A kli rishon is a pot, pan or other vessel containing food that was heated on top of a stove, inside an oven or any other way directly from a source of heat. A kli sheini is the platter or bowl into which food was poured from a kli rishon.

Here is a halachic example of the distinction between kli rishon and kli sheini. The Mishnah (Shabbos 42a) teaches that if a pan or pot of food was removed from the fire on Shabbos, one may not add spices into that pot, because this constitutes bishul. However, one may add spices to a platter which contains the food after it has been poured out of the original pot or pan. The second case is a kli sheini, meaning that the platter itself was never on the fire.

Why is there a halachic difference between a kli rishon and a kli sheini? Tosafos (Shabbos 40b s.v. Ushma) explains that when the vessel itself is on the fire or inside the oven, the heat of the food is sustained by the hot walls of the vessel, and that is why bishul occurs. However, when the container itself was never directly warmed, the walls of the vessel diminish the heat of the food placed therein. As a result, the food will not cook from the heat of the kli sheini walls. In other words, cooking requires not only sufficient heat, but also that the walls of the pot or vessel maintain that heat. Therefore, cooking occurs in a kli rishon even after it was removed from the fire, but, under most circumstances, not in a kli sheini.

Yad soledes bo

Whenever halacha discusses that something is hot, it means that it is at least yad soledes bo, a term meaning that it is hot enough that a person pulls his hand back instinctively when he touches it. There is much dispute among the halachic authorities as to how we measure this in degrees, which is a subtopic that we will leave for a different time.

Using a thermos

Now that we have completed our very extensive introduction, we can address the questions that began this article:

“May I pour hot water from an urn or a kettle that is on the blech into a thermos on Shabbos?”

“May I wrap a thermos bottle, containing hot water, with towels on Shabbos to keep the water hot?”

Exercise tasks>
1. List each type of vessel that the passage on kli rishon and kli sheini names, apart from the stove, oven and blech.
2. Continue the article on kli rishon and kli sheini, picking up after the second question about the thermos.

Excerpted data>
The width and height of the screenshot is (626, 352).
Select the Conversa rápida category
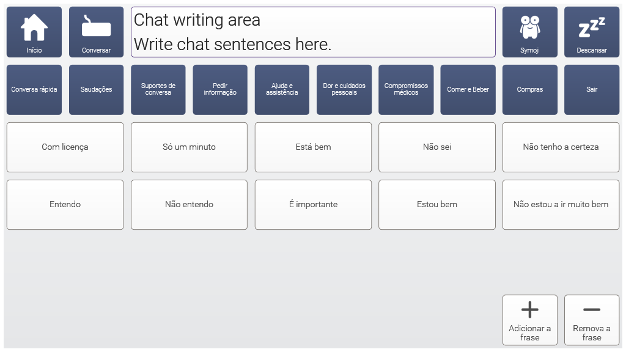click(34, 90)
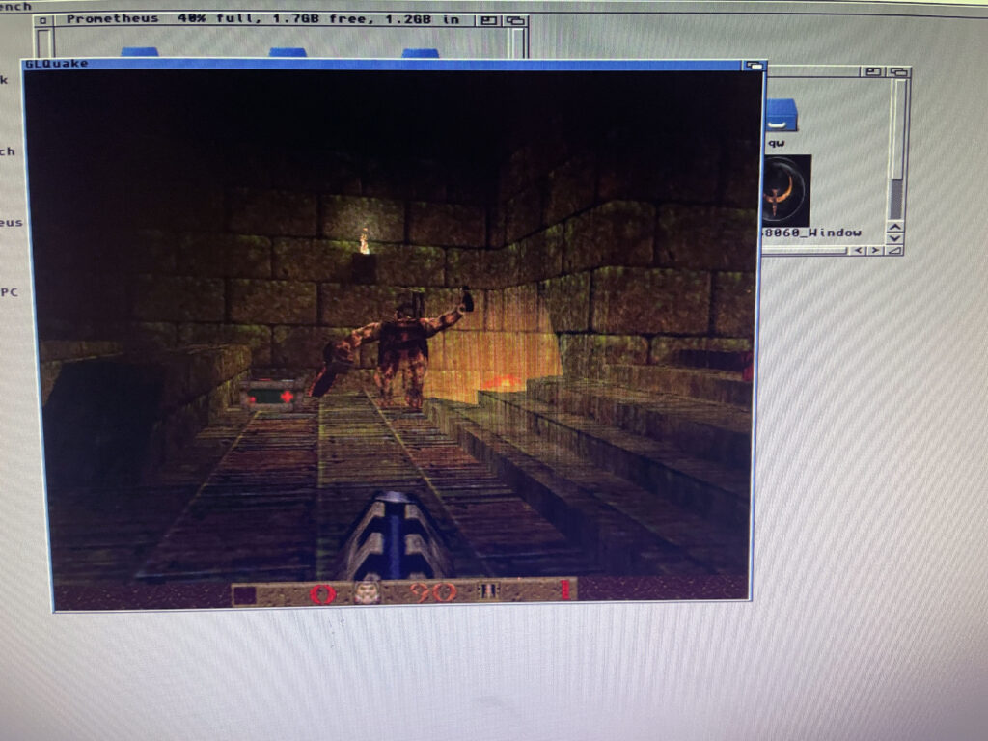Viewport: 988px width, 741px height.
Task: Toggle zoom gadget of the right drawer window
Action: [x=874, y=71]
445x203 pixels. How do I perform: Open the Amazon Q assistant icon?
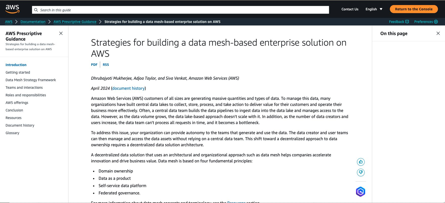click(x=360, y=191)
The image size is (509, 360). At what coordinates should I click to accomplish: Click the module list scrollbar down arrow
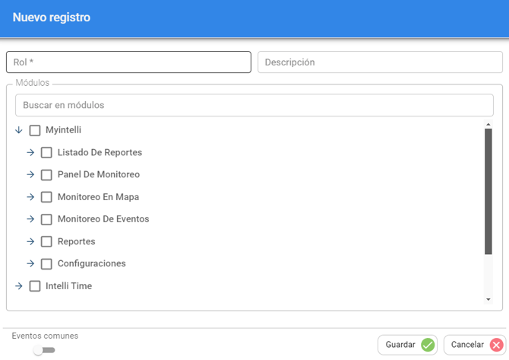point(488,300)
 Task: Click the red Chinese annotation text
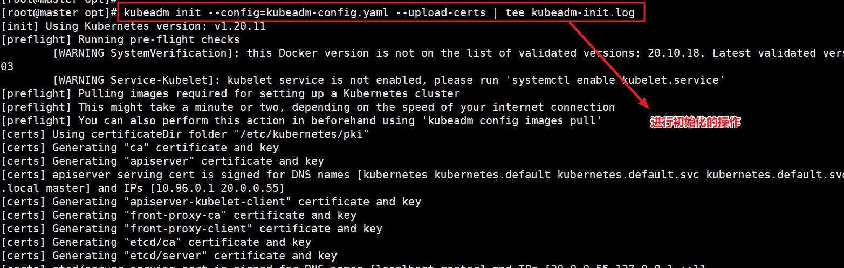(x=695, y=123)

Solved problems>
1. pot, pan, platter, bowl, urn, kettle, thermos

2.
The Gemara (Shabbos 51a) quotes a Tosefta (see Shabbos 4:12) that provides the prologue to our question: “Rabban Shimon ben Gamliel says that they prohibited (insulating on Shabbos) only if the food is in the pot in which it was originally heated up, but if it was moved to a different pot, one may insulate it on Shabbos.” The Gemara explains that the prohibition to insulate food on Shabbos is out of concern that someone might increase the heat by stirring coals (see Shabbos 34a). Rashi explains that the reason Rabban Shimon ben Gamliel permitted wrapping up the pot of food in this case is because the person is actively trying to cool off the water by pouring it into a cooler vessel. However a thermos bottle that is being used to keep things hot may be different.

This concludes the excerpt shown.